On Tuesday, during an interview with AHIP’s Robert Zirkelbach, David Shuster suggested that private insurers opposed the public health insurance option because “the for profit insurance companies are terrified that if there is a public option that competes with what you do, people are going to leave the insurance companies and go to the government plan and people are going to lose profits.”
Without contesting Shuster’s characterization, Zirkelbach argued that a public option would underpay medical providers and put some doctors and hospitals out of business. “The way a government plan would save money,” Zirkelback explained, “is that they would simply dictate the prices that they pay for services. Right now, Medicare only reimburses hospitals about 85% of their cost. It’s employees and families that are paying $1500 a year to subsidize the Medicare program. ”

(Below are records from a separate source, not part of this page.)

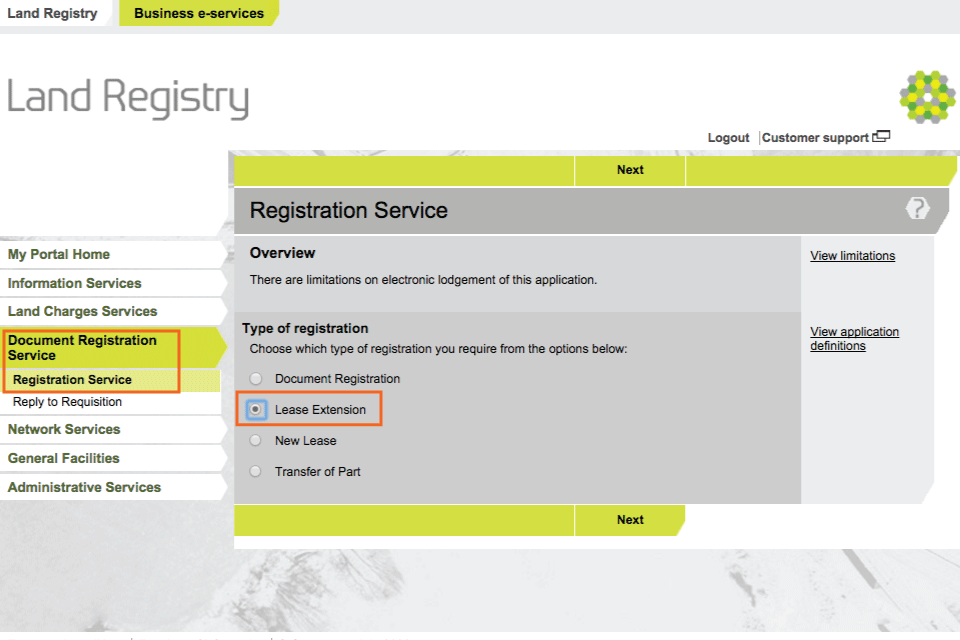Viewport: 960px width, 640px height.
Task: Click the Land Registry hexagon logo
Action: (x=927, y=97)
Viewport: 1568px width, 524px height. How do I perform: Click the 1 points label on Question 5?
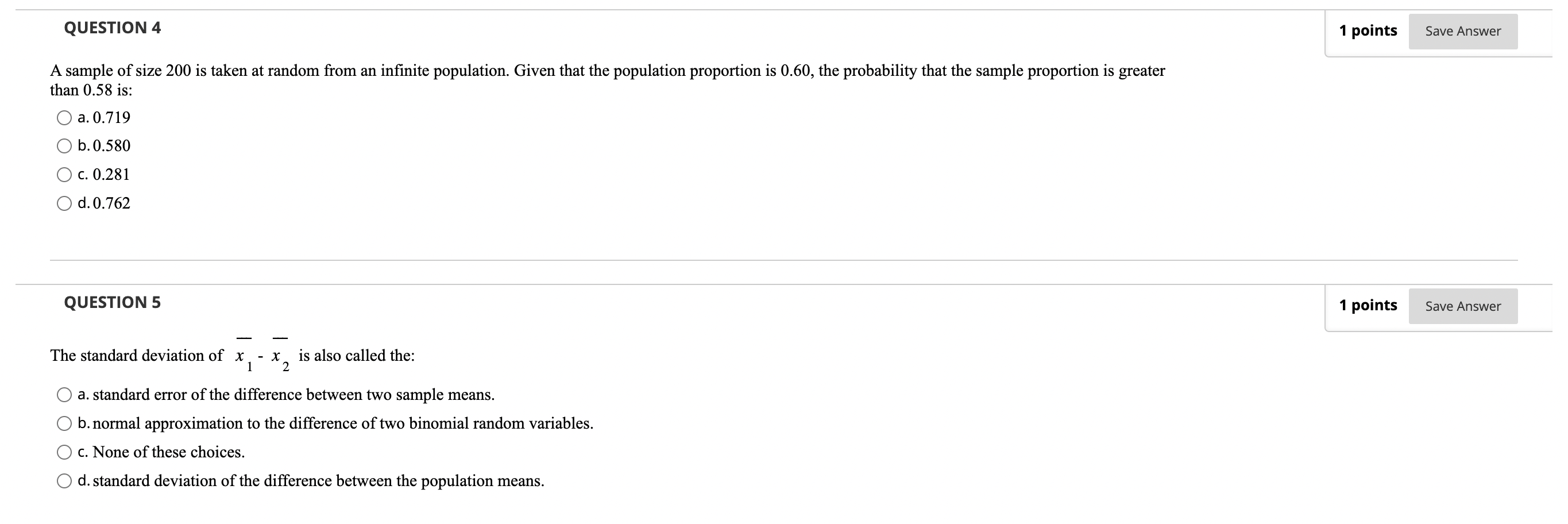[x=1369, y=305]
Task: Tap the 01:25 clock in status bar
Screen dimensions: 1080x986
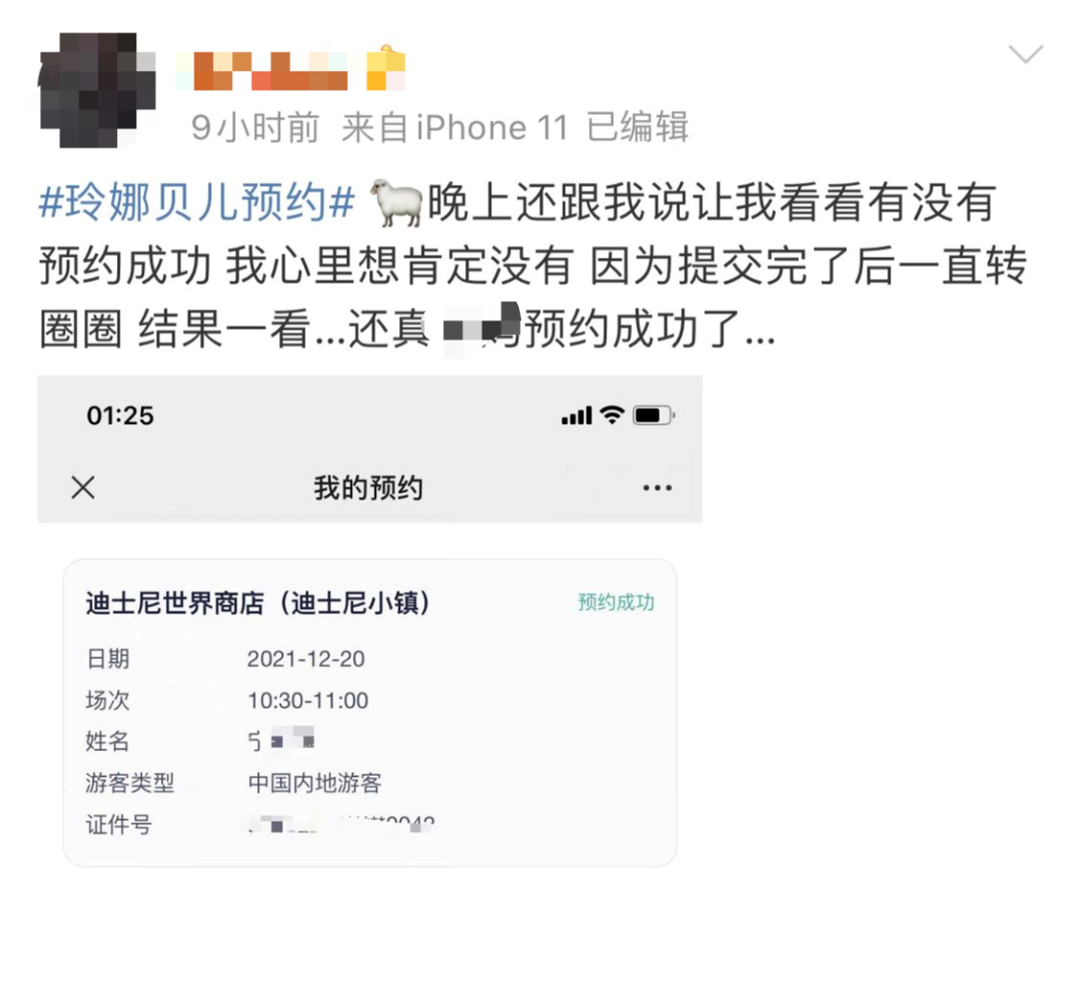Action: (120, 416)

Most insurers, however, tee their payment rates for physicians off Medicare reimbursement rates. Medicare’s physician fee rates are based on the relative cost of providing services determined something called the Resource-Based Relative Value Scale (RBRVS). A panel of medical doctors, through the American Medical Association, updates the relative work values every five years based on: the time it takes to perform the service, the technical skill and physical effort, the required mental effort and judgment, stress due to the potential risk to the patient, malpractice rates in the area, and other geographic adjustments to reflect cost variation before coming up with a number. The process is also open to public comment and private health insurers — along with anyone else — have an opportunity to weigh in on the process and the rates
Zirkelbach’s explanation for why a new public option (which would pay Medicare-like rates) would shift costs to Americans with private insurance is similarly disingenuous. He assumes that private plans are always right in setting reimbursement rates. According to MedPAC, however, Medicare rates are adequate and consistent with the efficient delivery of services. In fact, over-payments by private insurers to health-care providers drives up overall costs. “Hospitals which didn’t rely on high payment rates from private insurers ‘are able, in fact, to control their costs and reduce their costs when they need to’ and ‘combine low costs with quality.’

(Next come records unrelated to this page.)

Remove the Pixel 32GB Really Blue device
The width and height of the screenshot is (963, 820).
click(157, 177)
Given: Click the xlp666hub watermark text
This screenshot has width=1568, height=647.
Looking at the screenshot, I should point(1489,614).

SHUSTER: But Robert, those solutions did not include endorsing a public option, I mean it’s true that the insurance companies, the for profit insurance companies are terrified that if there is a public option that competes with what you do. People are going to leave the insurance companies and go to the government plan and people are going to lose profits. Isn’t that why you guys are opposed to this?
ZIRKELBACH: We do not support a government-run insurance plan, but consumers, employers, hospitals, doctors have always had concerns about this.

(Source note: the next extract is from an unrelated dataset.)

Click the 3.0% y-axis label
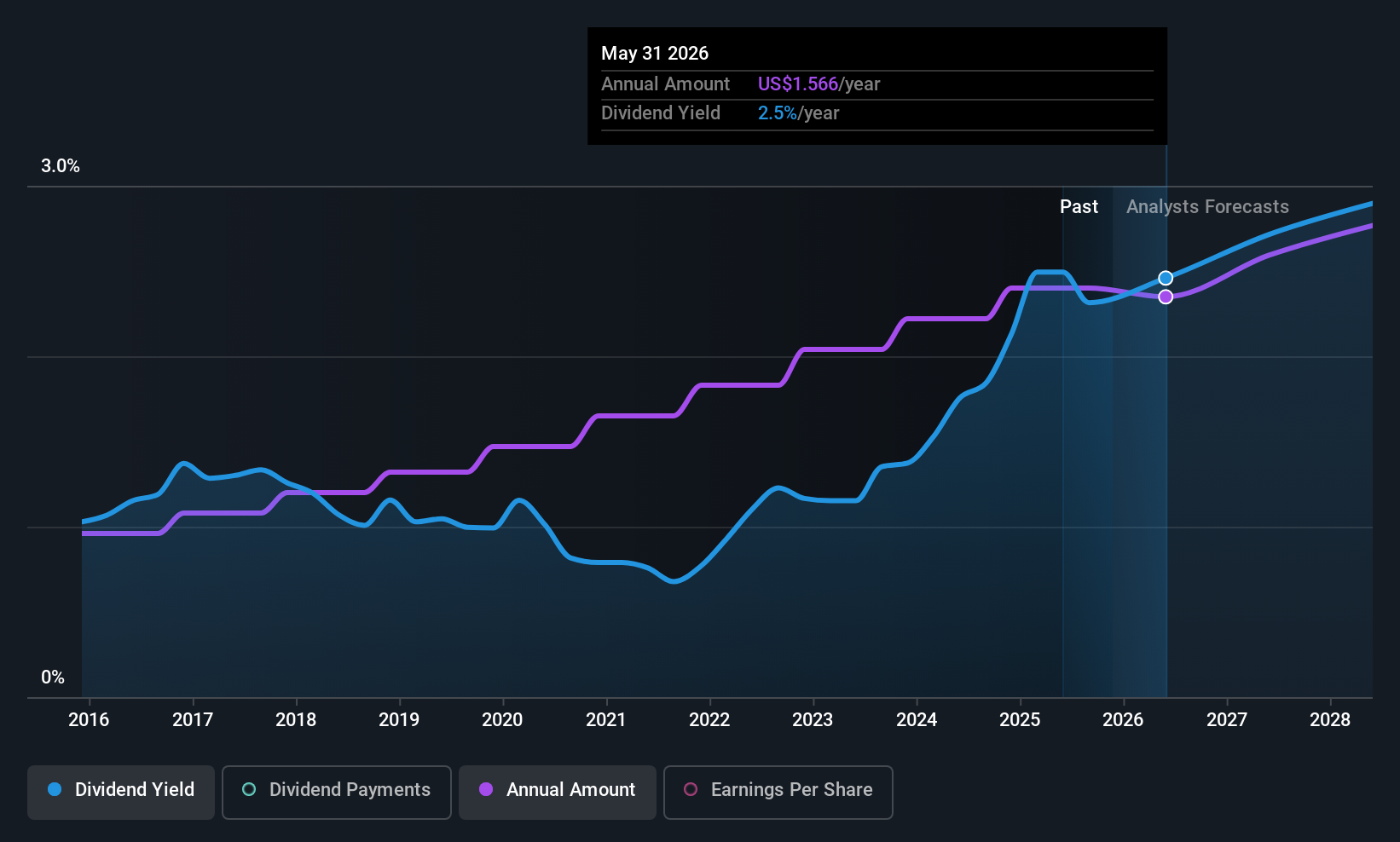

SHUSTER: It would cut into your business model, it would cut into profits if there is a government run plan that is cheaper for consumers. They will leave your plans and you guys will be left with lower profits, right?
ZIRKELBACH: What it means is that there are people who will be unable to keep the coverage that they currently have and like. It’s going to mean that hospitals across the country aren’t going to be able to keep their doors open and it’s going to add significant liabilities to the federal budget. Those are the kinds of concerns that people are raising and the stakeholder community is raising, and that’s why we’re seeing such a focus on this issue.
SHUSTER: But just to be clear Robert, it only adds significant liabilities if it is not paid for and all of the plans would pay for the public option. So we just have to be clear about that in the debate.
ZIRKELBACH: Well actually, are talking about is the way a government plan would save money is that they would simply dictate the prices that they pay for services. Right now, Medicare only reimburses hospitals about 85% of their cost. It’s employees and families that are paying $1500 a year to subsidize the Medicare program.
SHUSTER: Right, and out of all of the premiums that are paid about 47 percent, according to a University of Minnesota study, goes to the private health insurance companies known as loading fees. In other words, your paperwork, your marketing, your profits eat up nearly 50 cents of every dollar that Americans kick in. That’s one of the reasons that people are trying to change it, because they feel your industry is not entitled to take the money we give and put it in your pocket. People want health care for the money they pay.
ZIRKELBACH: The government data simply does not back that up. If you look at all the money we spend on health care in this country, less than one penny for every dollar in health expenditures goes towards health plan profits and administrative costs in total are only 12% in total and that includes investments in health information technology.